=== Recorded information ===
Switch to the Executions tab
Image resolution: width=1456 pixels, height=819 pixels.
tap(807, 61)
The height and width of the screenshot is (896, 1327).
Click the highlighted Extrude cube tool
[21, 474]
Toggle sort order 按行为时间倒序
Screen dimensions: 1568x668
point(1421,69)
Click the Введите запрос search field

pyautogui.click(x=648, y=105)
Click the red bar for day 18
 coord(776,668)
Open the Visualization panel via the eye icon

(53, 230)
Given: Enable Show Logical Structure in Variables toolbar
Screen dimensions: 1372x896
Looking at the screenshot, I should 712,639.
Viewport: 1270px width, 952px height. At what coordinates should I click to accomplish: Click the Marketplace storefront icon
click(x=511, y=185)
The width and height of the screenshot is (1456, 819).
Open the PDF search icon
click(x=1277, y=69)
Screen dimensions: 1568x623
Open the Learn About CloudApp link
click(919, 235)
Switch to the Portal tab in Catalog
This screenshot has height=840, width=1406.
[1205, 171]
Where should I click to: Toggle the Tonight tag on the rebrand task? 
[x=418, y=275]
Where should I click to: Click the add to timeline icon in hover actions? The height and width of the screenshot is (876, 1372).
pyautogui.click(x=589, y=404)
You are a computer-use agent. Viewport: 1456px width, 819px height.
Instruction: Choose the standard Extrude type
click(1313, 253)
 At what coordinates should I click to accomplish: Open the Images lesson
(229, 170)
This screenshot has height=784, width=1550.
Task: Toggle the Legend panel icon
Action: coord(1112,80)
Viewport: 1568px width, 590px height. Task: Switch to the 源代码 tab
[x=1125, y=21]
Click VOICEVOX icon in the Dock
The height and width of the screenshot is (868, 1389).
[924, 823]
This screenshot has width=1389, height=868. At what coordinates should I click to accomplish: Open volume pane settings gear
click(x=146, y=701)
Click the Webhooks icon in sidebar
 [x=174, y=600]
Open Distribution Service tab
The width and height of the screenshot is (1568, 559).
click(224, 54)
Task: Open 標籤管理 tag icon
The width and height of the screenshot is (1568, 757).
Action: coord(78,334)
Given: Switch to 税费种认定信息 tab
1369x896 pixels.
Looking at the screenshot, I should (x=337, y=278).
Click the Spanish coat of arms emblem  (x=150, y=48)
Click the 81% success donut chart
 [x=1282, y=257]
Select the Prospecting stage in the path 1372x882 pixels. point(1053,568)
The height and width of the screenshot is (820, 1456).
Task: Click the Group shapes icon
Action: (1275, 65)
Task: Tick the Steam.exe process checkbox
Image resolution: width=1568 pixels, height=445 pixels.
===
### [Activity]
Looking at the entries, state how many lines hold the string "Given", with the number as the sole reply.

### [Response below]
2